Probabilistic Matching in IBM InfoSphere Master Data Management

White Papers

Abstract

Probabilistic matching measures the statistical likelihood that two records are the same. By rating the similarity of the two records, the probabilistic matching method is able to find non-obvious correlations between data; two records may belong to the same person even if their attribute values are not the same.
This differs from Deterministic matching uses a series of rules, like nested if statements, to run logical tests on the data sets and seek a clear Yes or No result (no Maybe).

This technical document reviews the process that MDM uses to perform this probabilistic matching.

Content

Master Data is the core demographic data about people, organizations, or products which is stored and shared across multiple systems to support critical business processes. Within IBM Initiate Master Data Service, this data is classified as:
1. Matching Data which is used by the Algorithm to search, match, and link records.
2. Payload Data which is not used by the Algorithm for matching or linking, and can't be used for searching.

The probabilistic matching algorithm is configured to focus on key data elements (matching data) and it is configured during go-live but if needed, it may be modified thereafter.
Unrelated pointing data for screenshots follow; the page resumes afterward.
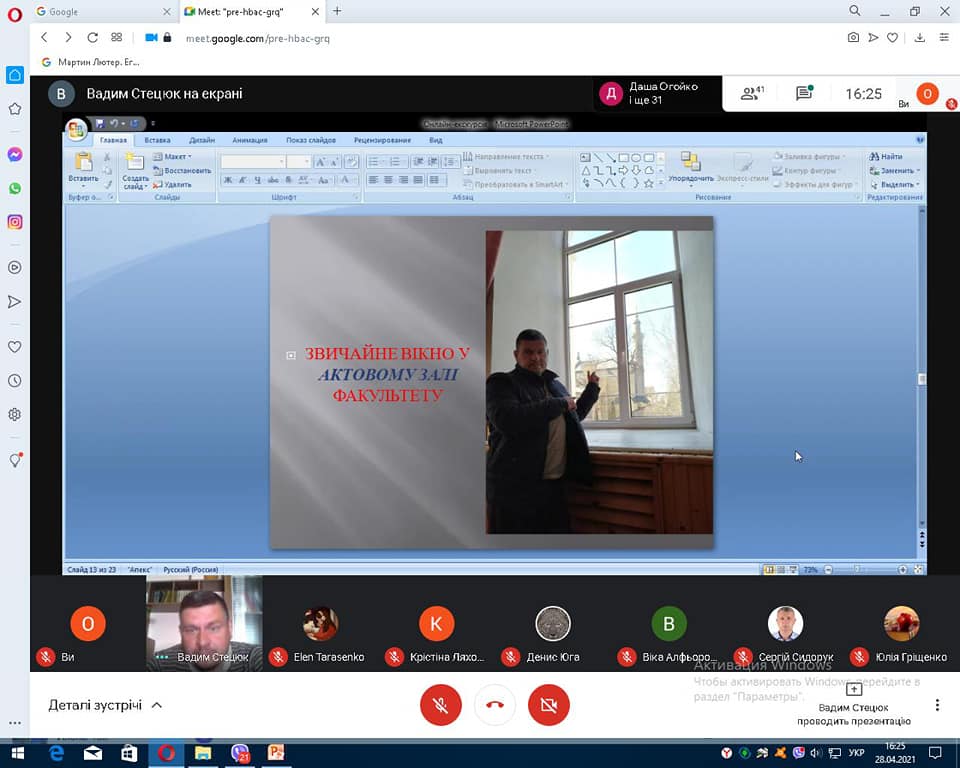960x768 pixels.
Task: Turn on the camera in Meet
Action: (548, 705)
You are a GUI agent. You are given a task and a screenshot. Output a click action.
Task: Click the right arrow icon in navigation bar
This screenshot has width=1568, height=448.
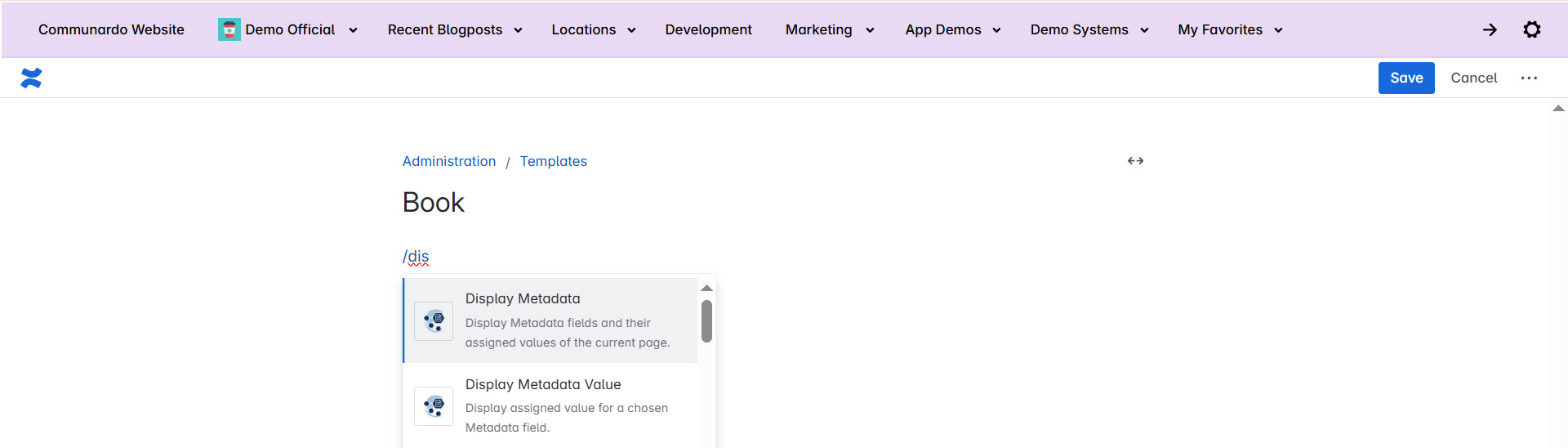tap(1490, 29)
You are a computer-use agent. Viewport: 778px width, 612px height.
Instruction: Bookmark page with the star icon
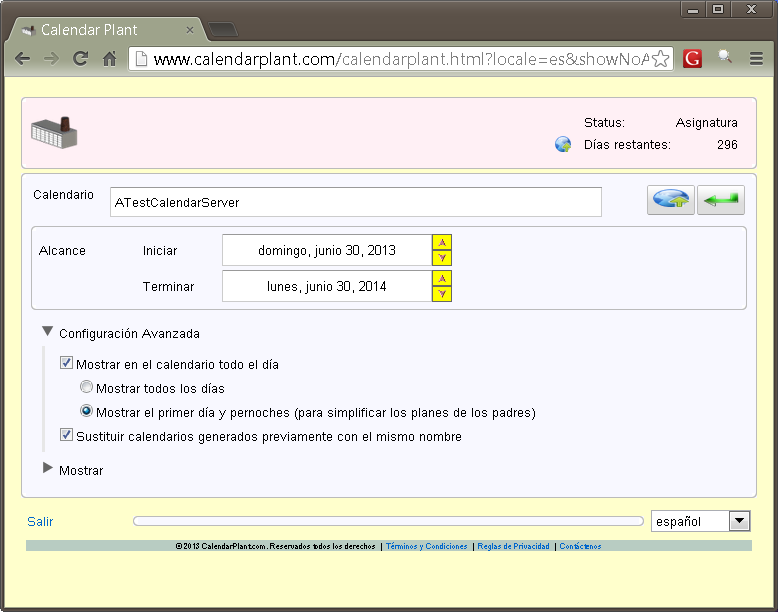[660, 59]
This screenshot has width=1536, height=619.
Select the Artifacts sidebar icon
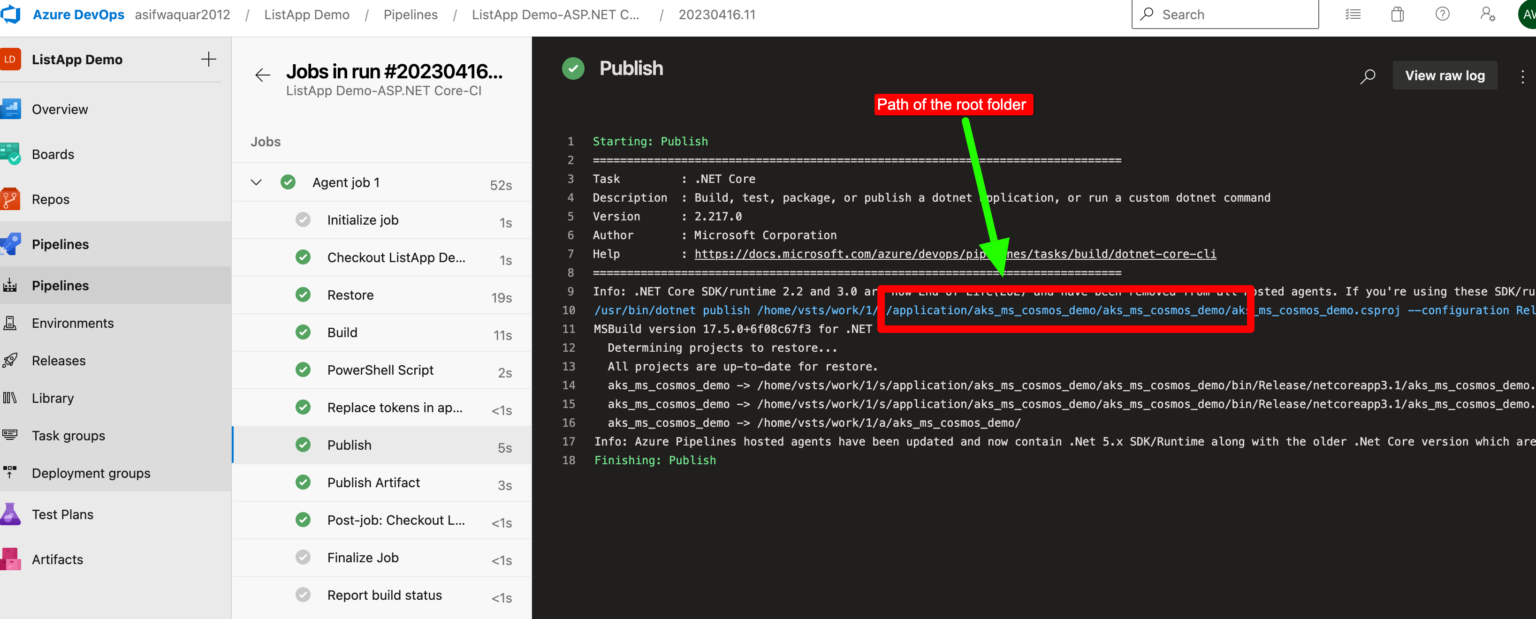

In a regular database, there maybe be hundreds or thousands of attributes associated with a member but very few will be matching data (say 10 attributes). The generally used matching data attribute for a person includes name, address, social security, phone number, birth date etc.
When we compare, search, match or link, these 10 or so attributes are used and the rest are ignored. Theoretically you may define as many attributes as matching data as needed, but adding more attributes may not result in much more accurate matching and can slow down the system significantly due to the additional required processing.

The Algorithm:
Algorithm defines the core logic for matching and searching. It sends data through a series of three steps, which break the data down, organizes the records, and compare data for overall match. These three steps are listed below:
Standardization: Re-structures data for consistency(does not alter data displayed). It converts data to simplest form for more efficient utilization during matching process.
Bucketing: Organizes records with similar data into an index for faster retrieval during searches.
Comparison: Defines the method for comparing data to assess the level of match. It compares pairs of records using the probabilistic method to calculate a score.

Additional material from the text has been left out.